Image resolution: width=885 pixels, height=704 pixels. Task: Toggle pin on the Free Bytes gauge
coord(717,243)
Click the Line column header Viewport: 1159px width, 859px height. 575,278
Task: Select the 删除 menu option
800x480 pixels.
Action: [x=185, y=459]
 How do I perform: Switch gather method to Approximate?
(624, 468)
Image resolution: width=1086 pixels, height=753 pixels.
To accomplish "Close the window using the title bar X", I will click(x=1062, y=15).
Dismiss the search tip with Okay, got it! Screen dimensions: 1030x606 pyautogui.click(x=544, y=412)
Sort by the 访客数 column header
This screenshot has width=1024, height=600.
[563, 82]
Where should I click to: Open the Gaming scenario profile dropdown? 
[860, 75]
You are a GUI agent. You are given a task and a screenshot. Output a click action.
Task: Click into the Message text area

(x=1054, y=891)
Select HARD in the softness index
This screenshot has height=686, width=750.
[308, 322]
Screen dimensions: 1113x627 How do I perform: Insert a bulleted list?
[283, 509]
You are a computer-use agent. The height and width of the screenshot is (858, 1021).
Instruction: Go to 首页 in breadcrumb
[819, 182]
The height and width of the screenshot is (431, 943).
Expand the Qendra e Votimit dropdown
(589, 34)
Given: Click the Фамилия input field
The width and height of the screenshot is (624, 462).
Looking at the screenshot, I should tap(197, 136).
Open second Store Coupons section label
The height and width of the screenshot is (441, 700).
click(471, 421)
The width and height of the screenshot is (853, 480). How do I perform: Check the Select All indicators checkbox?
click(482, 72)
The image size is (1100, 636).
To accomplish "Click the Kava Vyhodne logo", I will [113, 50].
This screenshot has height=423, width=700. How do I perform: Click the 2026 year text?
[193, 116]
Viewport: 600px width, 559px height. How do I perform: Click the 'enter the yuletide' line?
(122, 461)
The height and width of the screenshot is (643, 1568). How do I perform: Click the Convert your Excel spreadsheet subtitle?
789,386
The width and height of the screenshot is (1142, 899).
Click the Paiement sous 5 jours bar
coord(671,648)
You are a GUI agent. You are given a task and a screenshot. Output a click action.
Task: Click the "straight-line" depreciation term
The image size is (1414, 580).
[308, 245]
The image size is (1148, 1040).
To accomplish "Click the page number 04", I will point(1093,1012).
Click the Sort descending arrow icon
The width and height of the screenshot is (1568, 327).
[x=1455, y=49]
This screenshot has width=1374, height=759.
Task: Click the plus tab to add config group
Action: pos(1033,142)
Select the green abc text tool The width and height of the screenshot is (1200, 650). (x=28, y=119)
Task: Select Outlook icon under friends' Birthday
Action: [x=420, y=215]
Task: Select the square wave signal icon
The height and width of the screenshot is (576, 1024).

#####

** VOTRE TÂCHE **
Recopiez sans rien changer toutes les lignes des items ci-dessus.

** SOLUTION RÉDIGÉE **
Image resolution: width=885 pixels, height=704 pixels. Task: Toggle pin on the Free Bytes gauge
coord(717,243)
Click the Line column header Viewport: 1159px width, 859px height. 575,278
Task: Select the 删除 menu option
800x480 pixels.
Action: [x=185, y=459]
 How do I perform: Switch gather method to Approximate?
(624, 468)
Image resolution: width=1086 pixels, height=753 pixels.
To accomplish "Close the window using the title bar X", I will click(x=1062, y=15).
Dismiss the search tip with Okay, got it! Screen dimensions: 1030x606 pyautogui.click(x=544, y=412)
Sort by the 访客数 column header
This screenshot has width=1024, height=600.
[563, 82]
Where should I click to: Open the Gaming scenario profile dropdown? 
[860, 75]
You are a GUI agent. You are given a task and a screenshot. Output a click action.
Task: Click into the Message text area

(x=1054, y=891)
Select HARD in the softness index
This screenshot has height=686, width=750.
[308, 322]
Screen dimensions: 1113x627 How do I perform: Insert a bulleted list?
[283, 509]
You are a computer-use agent. The height and width of the screenshot is (858, 1021).
Instruction: Go to 首页 in breadcrumb
[819, 182]
The height and width of the screenshot is (431, 943).
Expand the Qendra e Votimit dropdown
(589, 34)
Given: Click the Фамилия input field
The width and height of the screenshot is (624, 462).
Looking at the screenshot, I should tap(197, 136).
Open second Store Coupons section label
The height and width of the screenshot is (441, 700).
click(471, 421)
The width and height of the screenshot is (853, 480). How do I perform: Check the Select All indicators checkbox?
click(482, 72)
The image size is (1100, 636).
To accomplish "Click the Kava Vyhodne logo", I will [113, 50].
This screenshot has height=423, width=700. How do I perform: Click the 2026 year text?
[193, 116]
Viewport: 600px width, 559px height. How do I perform: Click the 'enter the yuletide' line?
(122, 461)
The height and width of the screenshot is (643, 1568). How do I perform: Click the Convert your Excel spreadsheet subtitle?
789,386
The width and height of the screenshot is (1142, 899).
Click the Paiement sous 5 jours bar
coord(671,648)
You are a GUI agent. You are given a task and a screenshot. Output a click action.
Task: Click the "straight-line" depreciation term
The image size is (1414, 580).
[308, 245]
The image size is (1148, 1040).
To accomplish "Click the page number 04", I will point(1093,1012).
Click the Sort descending arrow icon
The width and height of the screenshot is (1568, 327).
[x=1455, y=49]
This screenshot has width=1374, height=759.
Task: Click the plus tab to add config group
Action: pos(1033,142)
Select the green abc text tool The width and height of the screenshot is (1200, 650). (x=28, y=119)
Task: Select Outlook icon under friends' Birthday
Action: [x=420, y=215]
Task: Select the square wave signal icon
The height and width of the screenshot is (576, 1024).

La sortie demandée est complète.